Oh God, Oh God, the music of a hen.
Why beef this freak ain’t me, my basso burr
would never have agreed to tweak like this?
My claque would roar the more if I charged her
with fucking up a good man’s drunkenness.
Nah, when ecstatic blab is holding sway,
it’s no use getting pissy. Best dismiss
this selfish business of a sober say
and, dummyhead, succumb to dummy bliss.
“One Too Many” illustrates in extreme form what I imagine are the first two things any new reader of your poems will notice straightway: its traditional versification and its very untraditional mishmash or clash of different kinds of diction and levels of language. That these two qualities exist side-by-side only turns up the volume on both. Let’s start with the second, epitomized in the phrase “ecstatic blab,” for which “One Too Many” seems a clear apologia. Throughout the poem the learned (Alexa Glossolalia) and the writerly (mad comedienne, claque) jostles against the cutesy (earsies), the slangy (beef, freak, tweak), and the vulgar. It ends on a learned allusion disguised as cutesy slang: the dummyhead’s dummy bliss suggests (to me anyway) the end of Horace 4.12, dulce desipere est in loco, where the poet invites one Virgil (who may or may not be that Virgil) over to shoot the breeze and concludes that “It’s sweet to act like an idiot where appropriate.”
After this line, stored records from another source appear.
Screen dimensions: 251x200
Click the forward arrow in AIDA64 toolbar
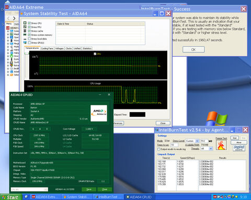point(14,18)
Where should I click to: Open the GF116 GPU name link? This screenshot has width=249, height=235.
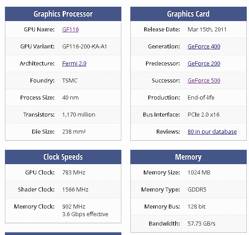tap(70, 30)
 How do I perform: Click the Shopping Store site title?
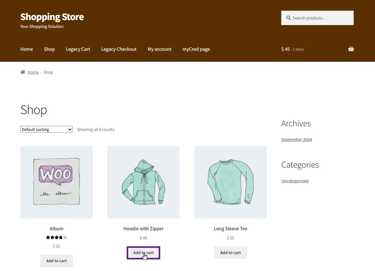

Be that as it may, talk a little bit about the rationale behind your clearly deliberate decision to set likes, yeahs, nahs, and statements such as “just, like, freaking wow” (from “Divertimento”) jostling against such writerly phrases as “beau idéal of dash and discipline” (“Tragique”), “harmony of hertz and guts” (“The Chromatist”), and lots of others. Do you ever worry about going “too far” in this direction?
Aaron: I push myself to be Shakespearean in my vocabulary—not just to know a lot of words from different registers and provenances but to use them, too, in making twenty-first-century art. Before the Modernists, poets were not supposed to mix registers within a single work, and whole categories of words were considered “unpoetic.” Then came the great break-down of barriers, for better and worse, and here we are. I do consciously mix, within a single poem, words that traditionally shouldn’t go together. I do it for shock value, yes, but also to achieve some specific aesthetic end.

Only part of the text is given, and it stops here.